The Triple Lock has served an important function in bringing pensioner incomes back into line with the rest of the population. It is also important to recognise that pensioner incomes will change again in the future, we are about to hit ‘peak DB’ after which successive pensioners will be increasingly reliant on the state pension and on defined contribution arrangements (see chart below). Any measure to curb either of these in the next few years could rapidly push more pensioners back into poverty.”
Hargreaves Lansdown has recently made proposals to the Treasury for reform of pension taxation to encourage increased saving and investing. These include the abolition of the pension Lifetime Allowance and a redesign of pension tax relief, replacing it with an age related top-up weighted in favour of younger workers. We have also proposed to the Cridland review of state pension age the possibility of using underwritten annuities as a mechanism to deliver more generous state pensions at younger ages to those with compromised life expectancy.

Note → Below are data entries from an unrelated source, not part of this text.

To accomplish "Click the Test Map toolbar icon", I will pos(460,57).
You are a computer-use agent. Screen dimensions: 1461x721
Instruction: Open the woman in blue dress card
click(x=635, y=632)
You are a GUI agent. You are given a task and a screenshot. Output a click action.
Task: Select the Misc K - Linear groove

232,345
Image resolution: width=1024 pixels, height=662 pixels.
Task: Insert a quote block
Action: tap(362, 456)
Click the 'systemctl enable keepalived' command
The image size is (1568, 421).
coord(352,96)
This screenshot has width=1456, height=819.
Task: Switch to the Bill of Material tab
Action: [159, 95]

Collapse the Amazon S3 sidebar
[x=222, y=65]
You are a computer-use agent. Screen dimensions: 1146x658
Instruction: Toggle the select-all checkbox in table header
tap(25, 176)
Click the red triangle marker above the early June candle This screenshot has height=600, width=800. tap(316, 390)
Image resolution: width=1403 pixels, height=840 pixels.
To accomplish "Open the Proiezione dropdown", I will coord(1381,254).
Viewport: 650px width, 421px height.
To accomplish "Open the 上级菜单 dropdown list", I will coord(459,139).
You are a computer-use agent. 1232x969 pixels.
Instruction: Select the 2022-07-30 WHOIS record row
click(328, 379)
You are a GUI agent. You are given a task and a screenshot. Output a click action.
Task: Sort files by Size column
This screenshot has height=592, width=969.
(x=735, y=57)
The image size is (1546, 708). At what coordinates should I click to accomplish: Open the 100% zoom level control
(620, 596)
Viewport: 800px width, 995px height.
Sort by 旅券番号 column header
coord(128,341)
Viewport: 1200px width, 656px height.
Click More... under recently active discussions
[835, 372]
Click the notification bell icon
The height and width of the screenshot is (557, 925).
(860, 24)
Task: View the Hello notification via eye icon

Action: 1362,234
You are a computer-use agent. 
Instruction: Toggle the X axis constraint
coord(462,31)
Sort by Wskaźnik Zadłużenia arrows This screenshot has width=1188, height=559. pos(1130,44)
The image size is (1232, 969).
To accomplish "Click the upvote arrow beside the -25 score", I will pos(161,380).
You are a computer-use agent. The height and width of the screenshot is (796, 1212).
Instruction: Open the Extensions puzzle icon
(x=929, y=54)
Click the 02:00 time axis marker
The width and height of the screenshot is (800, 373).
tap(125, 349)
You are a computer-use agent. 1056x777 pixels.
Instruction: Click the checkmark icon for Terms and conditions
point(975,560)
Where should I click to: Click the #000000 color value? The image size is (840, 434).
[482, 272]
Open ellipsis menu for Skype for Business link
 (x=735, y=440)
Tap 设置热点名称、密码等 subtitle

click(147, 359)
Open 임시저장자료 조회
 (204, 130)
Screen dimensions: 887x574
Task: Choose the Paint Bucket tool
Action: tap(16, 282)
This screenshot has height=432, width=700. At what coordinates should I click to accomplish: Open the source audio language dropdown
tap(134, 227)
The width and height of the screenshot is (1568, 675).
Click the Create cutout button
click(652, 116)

Tom McPhail: “Younger workers need more help saving for the long term, they also have the potential to benefit from decades of compound investment growth. We’d like to see the government abolish some of the disincentives to save which bedevil the older generations, such as the Lifetime Allowance and the Annual Allowance Taper, whilst also directing its pension incentives more effectively by weighting them towards younger workers.”
Housing
The committee report explores the distorting effect that housing has on relative generations’ wealth, whilst also acknowledging that housing policy sits beyond its remit. Tom McPhail: “We need more houses, a lot more houses. It is ludicrous that so many 20 and 30 somethings are finding it so hard to buy a house, even the Chief Economist as the Bank of England has talked about the attraction of investing in a house rather than a pension. A house should be to live in and a pension should be an investment. We won’t eliminate the distorting effect that housing has on savings policy until the government finds ways to get a lot more houses built.